• **Task objective**: Print the data below verbatim, minus images.
#### Materials provided
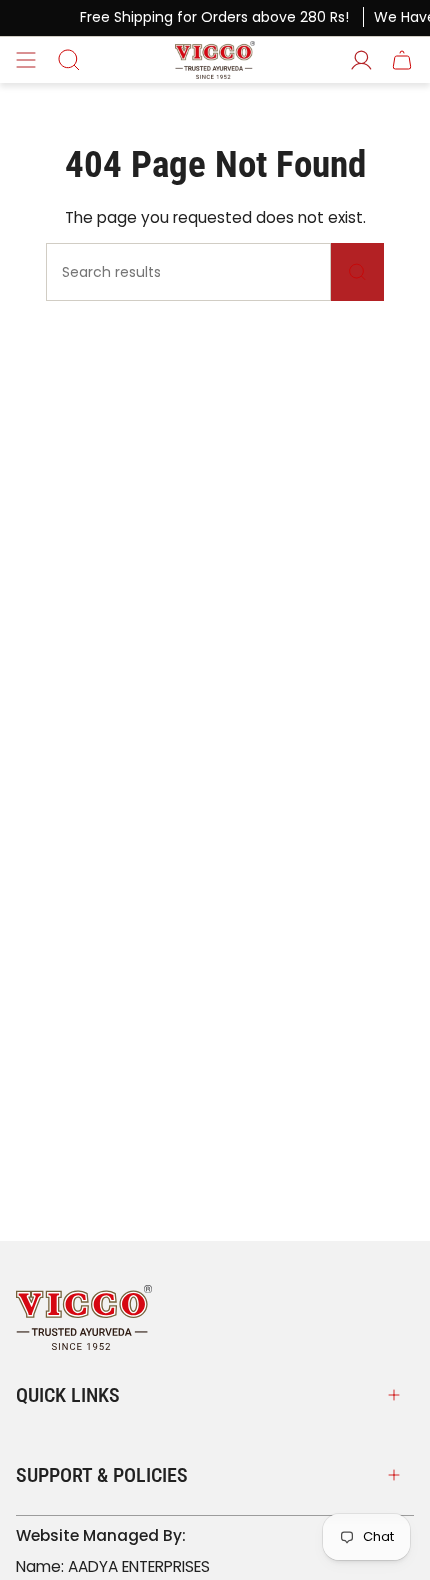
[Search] (357, 272)
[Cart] (402, 60)
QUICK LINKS (68, 1395)
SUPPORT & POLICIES (102, 1475)
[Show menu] (26, 60)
########
• **Solution for this exercise**:
[Search] (357, 272)
[Cart] (402, 60)
QUICK LINKS (68, 1395)
SUPPORT & POLICIES (102, 1475)
[Show menu] (26, 60)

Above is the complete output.